Supplied entries:
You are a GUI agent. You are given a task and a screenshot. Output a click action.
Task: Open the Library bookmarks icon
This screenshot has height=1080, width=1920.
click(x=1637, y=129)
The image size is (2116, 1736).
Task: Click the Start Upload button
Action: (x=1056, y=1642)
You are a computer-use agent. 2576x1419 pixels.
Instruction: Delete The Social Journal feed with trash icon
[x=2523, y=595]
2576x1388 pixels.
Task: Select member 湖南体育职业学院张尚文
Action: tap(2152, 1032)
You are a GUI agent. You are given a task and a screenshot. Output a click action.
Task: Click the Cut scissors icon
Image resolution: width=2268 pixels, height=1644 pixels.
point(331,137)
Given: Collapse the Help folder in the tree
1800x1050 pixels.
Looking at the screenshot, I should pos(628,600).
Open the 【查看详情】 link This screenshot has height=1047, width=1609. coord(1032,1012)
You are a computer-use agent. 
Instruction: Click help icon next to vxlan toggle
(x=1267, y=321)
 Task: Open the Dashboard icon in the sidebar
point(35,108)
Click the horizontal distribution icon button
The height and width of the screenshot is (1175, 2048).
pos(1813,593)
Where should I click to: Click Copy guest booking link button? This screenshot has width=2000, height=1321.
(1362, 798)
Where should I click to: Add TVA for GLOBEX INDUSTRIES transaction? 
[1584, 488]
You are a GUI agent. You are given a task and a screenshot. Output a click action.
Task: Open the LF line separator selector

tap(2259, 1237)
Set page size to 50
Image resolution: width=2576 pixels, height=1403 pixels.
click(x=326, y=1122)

Task description: Please restate each record exactly as it reads.

Exercise result:
You are a GUI agent. You are given a task and a screenshot. Output a click action.
Task: Open the Library bookmarks icon
This screenshot has height=1080, width=1920.
click(x=1637, y=129)
The image size is (2116, 1736).
Task: Click the Start Upload button
Action: (x=1056, y=1642)
You are a computer-use agent. 2576x1419 pixels.
Instruction: Delete The Social Journal feed with trash icon
[x=2523, y=595]
2576x1388 pixels.
Task: Select member 湖南体育职业学院张尚文
Action: tap(2152, 1032)
You are a GUI agent. You are given a task and a screenshot. Output a click action.
Task: Click the Cut scissors icon
Image resolution: width=2268 pixels, height=1644 pixels.
point(331,137)
Given: Collapse the Help folder in the tree
1800x1050 pixels.
Looking at the screenshot, I should pos(628,600).
Open the 【查看详情】 link This screenshot has height=1047, width=1609. coord(1032,1012)
You are a computer-use agent. 
Instruction: Click help icon next to vxlan toggle
(x=1267, y=321)
 Task: Open the Dashboard icon in the sidebar
point(35,108)
Click the horizontal distribution icon button
The height and width of the screenshot is (1175, 2048).
pos(1813,593)
Where should I click to: Click Copy guest booking link button? This screenshot has width=2000, height=1321.
(1362, 798)
Where should I click to: Add TVA for GLOBEX INDUSTRIES transaction? 
[1584, 488]
You are a GUI agent. You are given a task and a screenshot. Output a click action.
Task: Open the LF line separator selector

tap(2259, 1237)
Set page size to 50
Image resolution: width=2576 pixels, height=1403 pixels.
click(x=326, y=1122)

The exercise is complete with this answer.